# [REQUIRED WORK]
Word for word, transcribe every line from the one holding "You are a computer-use agent." through the end of the records, but not the pictures.

+---+

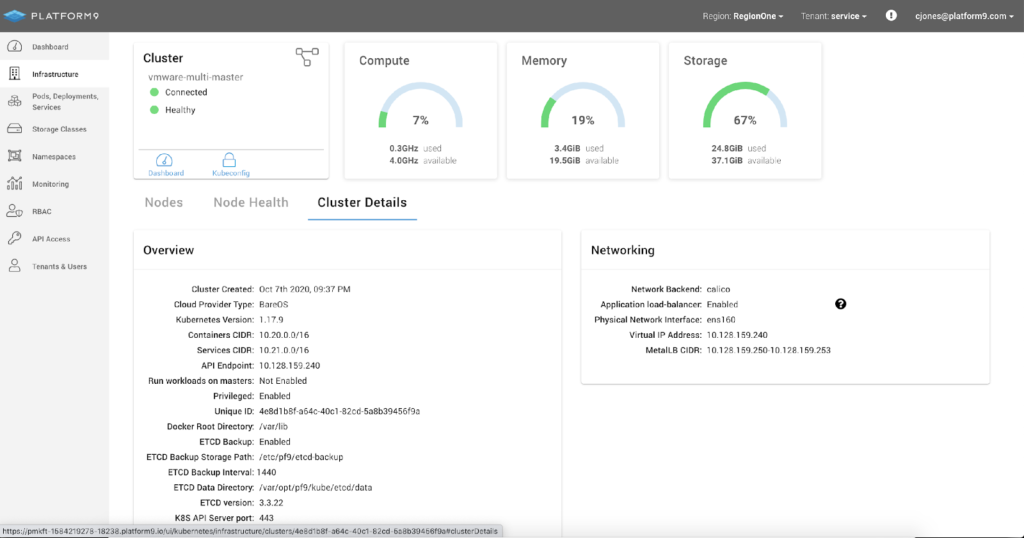
Task: Click the Storage Classes sidebar icon
Action: pyautogui.click(x=14, y=129)
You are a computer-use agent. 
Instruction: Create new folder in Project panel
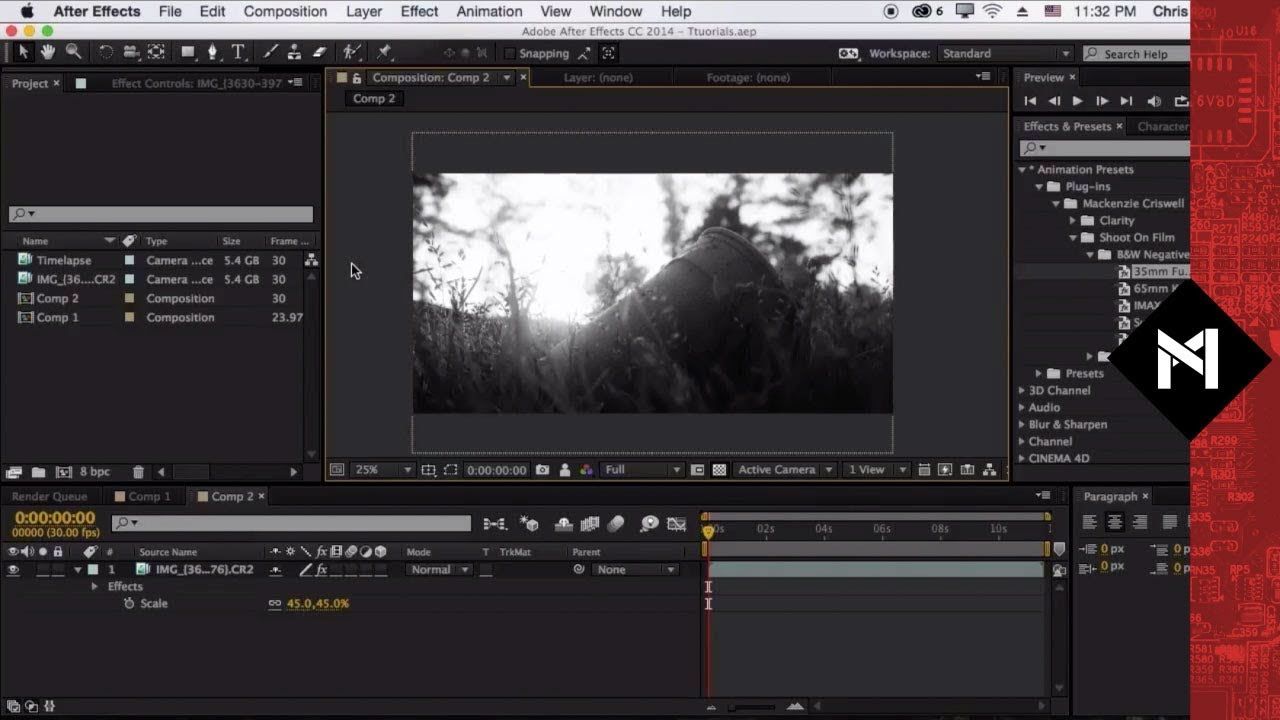tap(38, 472)
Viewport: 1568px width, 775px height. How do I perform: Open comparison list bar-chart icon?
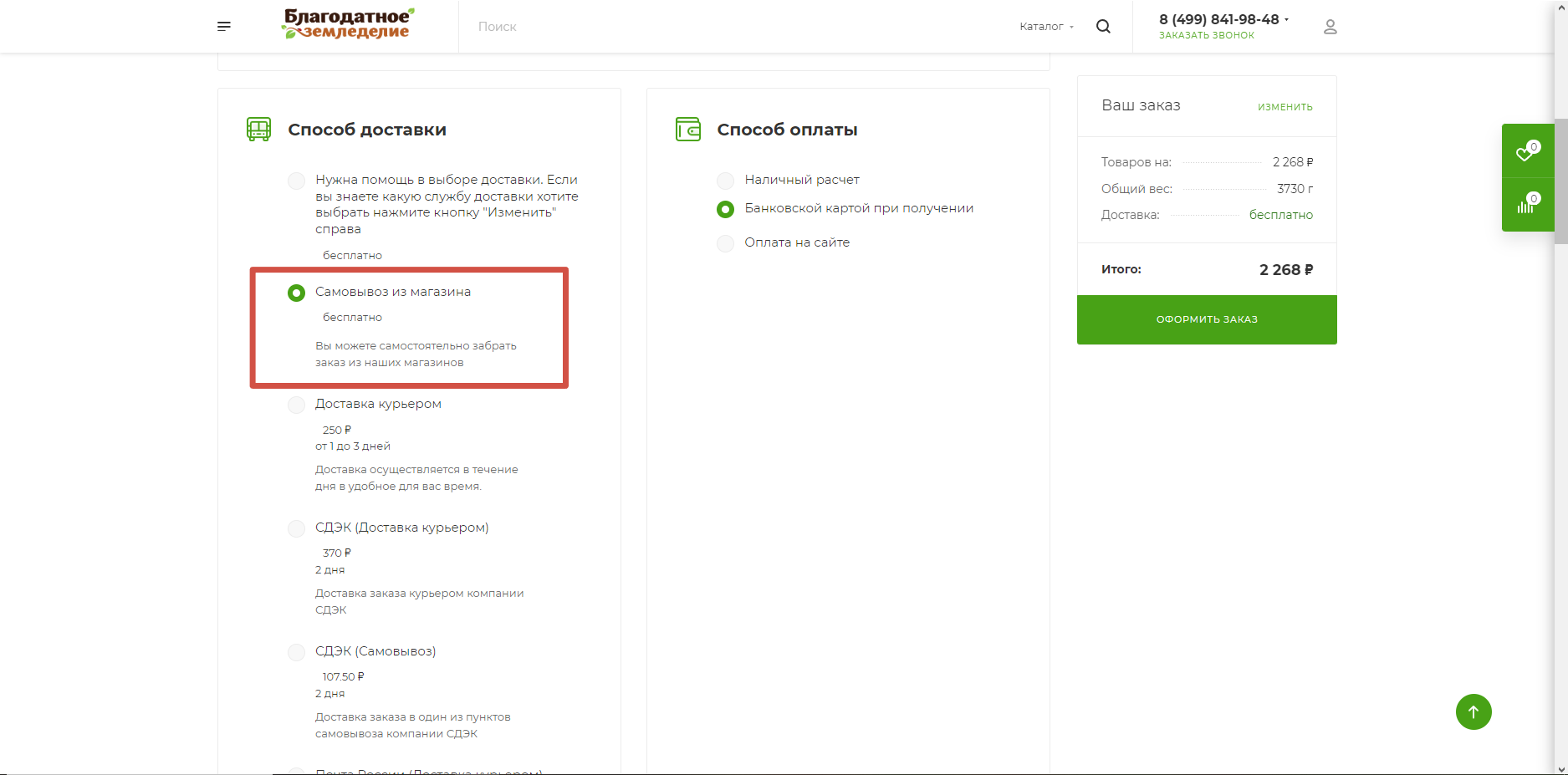(x=1526, y=205)
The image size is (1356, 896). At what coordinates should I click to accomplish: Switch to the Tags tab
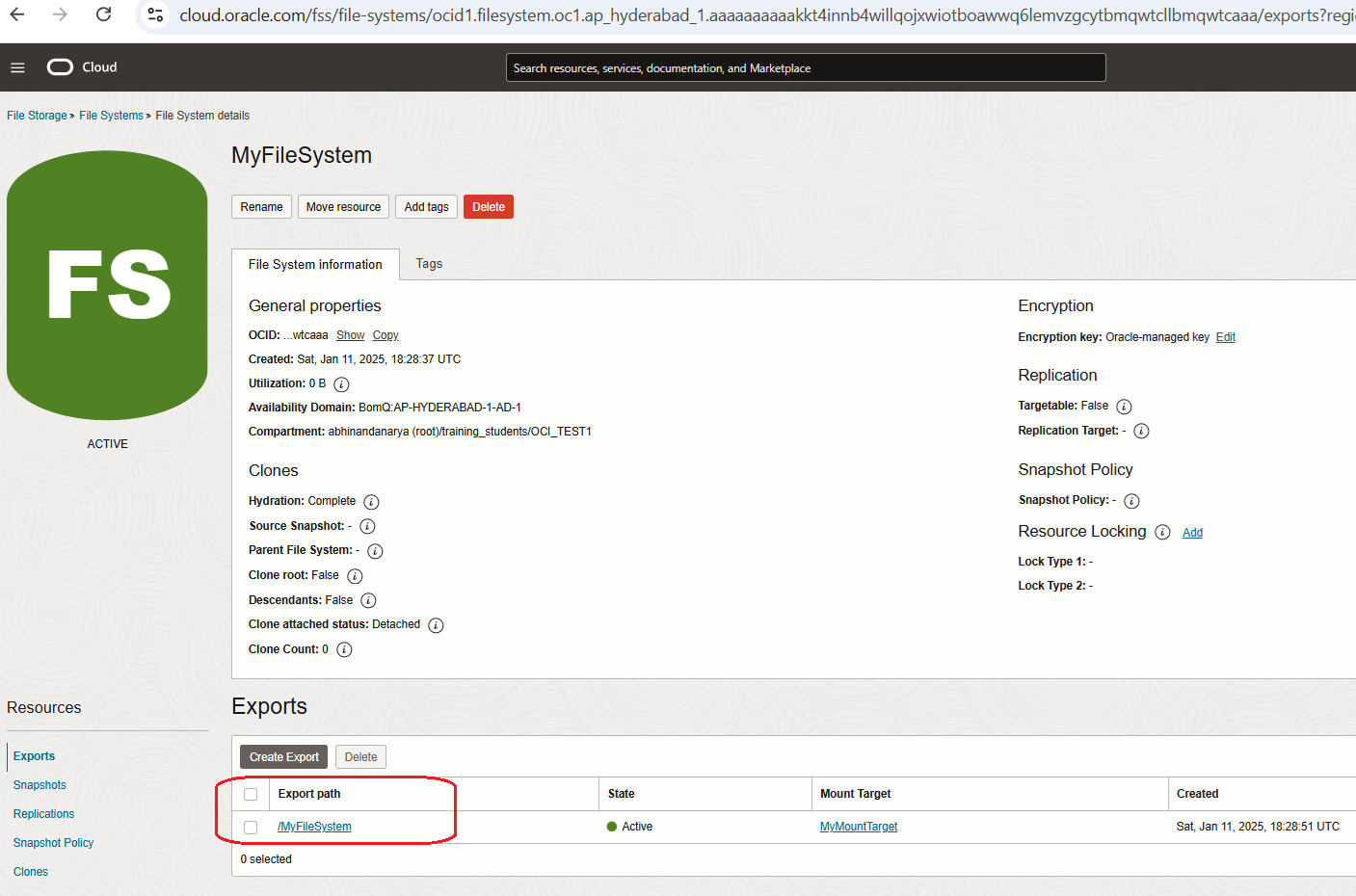(429, 264)
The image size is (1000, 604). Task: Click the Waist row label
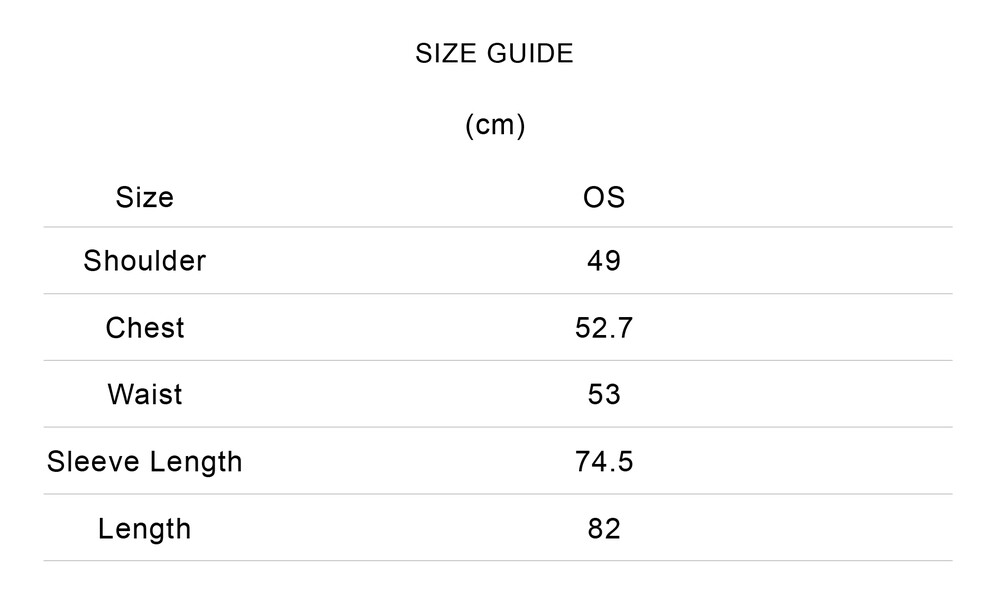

+---+

# [TASK ANSWER]
You are a computer-use agent. 
Instruction: Create new folder in Project panel
tap(38, 472)
Viewport: 1568px width, 775px height. How do I perform: Open comparison list bar-chart icon?
(x=1526, y=205)
The image size is (1356, 896). At what coordinates should I click to accomplish: Switch to the Tags tab
(429, 264)
The image size is (1000, 604). Task: Click the Waist row label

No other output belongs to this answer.